Request a factory lighting plan, and our Product Specialists can help review ceiling height, fixture spacing, machine layout, production zones, foot-candle targets, voltage, controls, environmental exposure, and product specifications for your factory lighting project.


LED Factory Lighting Frequently Asked Questions

What Are the Key Considerations When Selecting LED Factory Lights

When choosing LED factory lights, consider the environmental conditions such as temperature and potential exposure to hazardous materials. Ensure the lights have the appropriate impact and waterproof ratings for your facility's needs. Verify that the fixtures meet UL844 certification for hazardous locations if required. Selecting the right lumen output based on ceiling height and task requirements is also crucial for optimal lighting performance.

How Do I Determine the Right Lumen Output for My Factory

To determine the appropriate lumen output, consider your ceiling height and specific task needs. For example, a ceiling height of 15-20 feet typically requires fixtures producing 15,000-22,500 lumens. Higher ceilings will need fixtures with greater lumen output to ensure adequate illumination. Refer to recommended lumen ranges based on mounting height to guide your selection.
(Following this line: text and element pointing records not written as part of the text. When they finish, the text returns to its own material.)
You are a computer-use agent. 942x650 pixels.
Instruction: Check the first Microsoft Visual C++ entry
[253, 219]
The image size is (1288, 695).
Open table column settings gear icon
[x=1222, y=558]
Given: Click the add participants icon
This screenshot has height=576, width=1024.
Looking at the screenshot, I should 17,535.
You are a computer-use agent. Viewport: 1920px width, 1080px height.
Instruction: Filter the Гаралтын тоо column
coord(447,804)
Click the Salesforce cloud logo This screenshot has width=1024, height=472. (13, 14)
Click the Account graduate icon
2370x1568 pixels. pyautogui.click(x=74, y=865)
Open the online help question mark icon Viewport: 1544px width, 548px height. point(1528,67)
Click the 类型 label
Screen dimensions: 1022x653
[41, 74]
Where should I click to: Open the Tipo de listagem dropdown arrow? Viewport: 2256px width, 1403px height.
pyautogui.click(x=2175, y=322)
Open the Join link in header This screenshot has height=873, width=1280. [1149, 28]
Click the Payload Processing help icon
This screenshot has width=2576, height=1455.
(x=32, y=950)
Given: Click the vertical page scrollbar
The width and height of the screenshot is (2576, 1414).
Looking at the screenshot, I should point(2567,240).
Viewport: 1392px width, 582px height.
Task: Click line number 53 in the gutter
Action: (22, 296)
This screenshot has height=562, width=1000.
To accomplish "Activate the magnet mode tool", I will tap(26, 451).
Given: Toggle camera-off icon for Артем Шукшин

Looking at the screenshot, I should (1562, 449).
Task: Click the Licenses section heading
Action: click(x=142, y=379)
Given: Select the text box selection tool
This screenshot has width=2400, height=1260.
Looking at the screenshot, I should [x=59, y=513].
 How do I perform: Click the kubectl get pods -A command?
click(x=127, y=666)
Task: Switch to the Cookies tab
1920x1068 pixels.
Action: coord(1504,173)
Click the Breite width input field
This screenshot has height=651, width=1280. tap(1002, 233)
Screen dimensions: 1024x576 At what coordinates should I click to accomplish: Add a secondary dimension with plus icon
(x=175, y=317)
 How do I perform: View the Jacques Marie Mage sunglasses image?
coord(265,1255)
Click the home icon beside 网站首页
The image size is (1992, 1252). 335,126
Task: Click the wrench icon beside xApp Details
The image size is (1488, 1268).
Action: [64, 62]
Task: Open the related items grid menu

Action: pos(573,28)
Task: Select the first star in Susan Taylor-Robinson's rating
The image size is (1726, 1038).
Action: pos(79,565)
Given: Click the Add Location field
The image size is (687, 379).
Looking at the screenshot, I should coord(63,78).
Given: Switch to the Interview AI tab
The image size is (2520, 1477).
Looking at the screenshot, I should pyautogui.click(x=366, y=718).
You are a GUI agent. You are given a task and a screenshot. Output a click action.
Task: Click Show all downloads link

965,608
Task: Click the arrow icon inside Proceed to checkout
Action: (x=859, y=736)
What Are the Benefits of Using LED Lights in Manufacturing Facilities

LED lights offer significant energy savings, often reducing electricity use by 60-70% compared to traditional lighting. They provide superior light output with up to 150 lumens per watt, enhancing workspace brightness and reducing eye strain. Additionally, LEDs maintain consistent performance over time, with minimal maintenance required, making them a cost-effective and reliable choice for industrial environments.

What Certifications Should I Look for in LED Factory Lighting

Ensure your LED factory lights have DLC Premium certification for energy efficiency and rebate eligibility. Look for UL Listed and ETL Listed certifications to confirm electrical safety and performance. These certifications help qualify your project for utility rebates and ensure compliance with safety standards.

How Can I Ensure My Factory Lighting Meets OSHA and ANSI Standards

To meet OSHA and ANSI standards, verify that your lighting provides the required foot-candle levels for different areas, such as 30 foot-candles for offices and 10 foot-candles for general shops. ANSI and IES offer additional recommendations based on visual task requirements. Ensure your lighting design aligns with these standards to maintain safe working conditions.

What Are Common Mistakes to Avoid When Installing LED Factory Lights

Avoid using standard LED fixtures in hazardous locations without proper certification, as this can create safety risks. Ensure fixtures are rated for the temperature conditions near heat sources to prevent failures. Verify the voltage compatibility before installation to avoid damaging drivers. Additionally, ensure proper impact protection in areas with machinery to prevent fixture damage.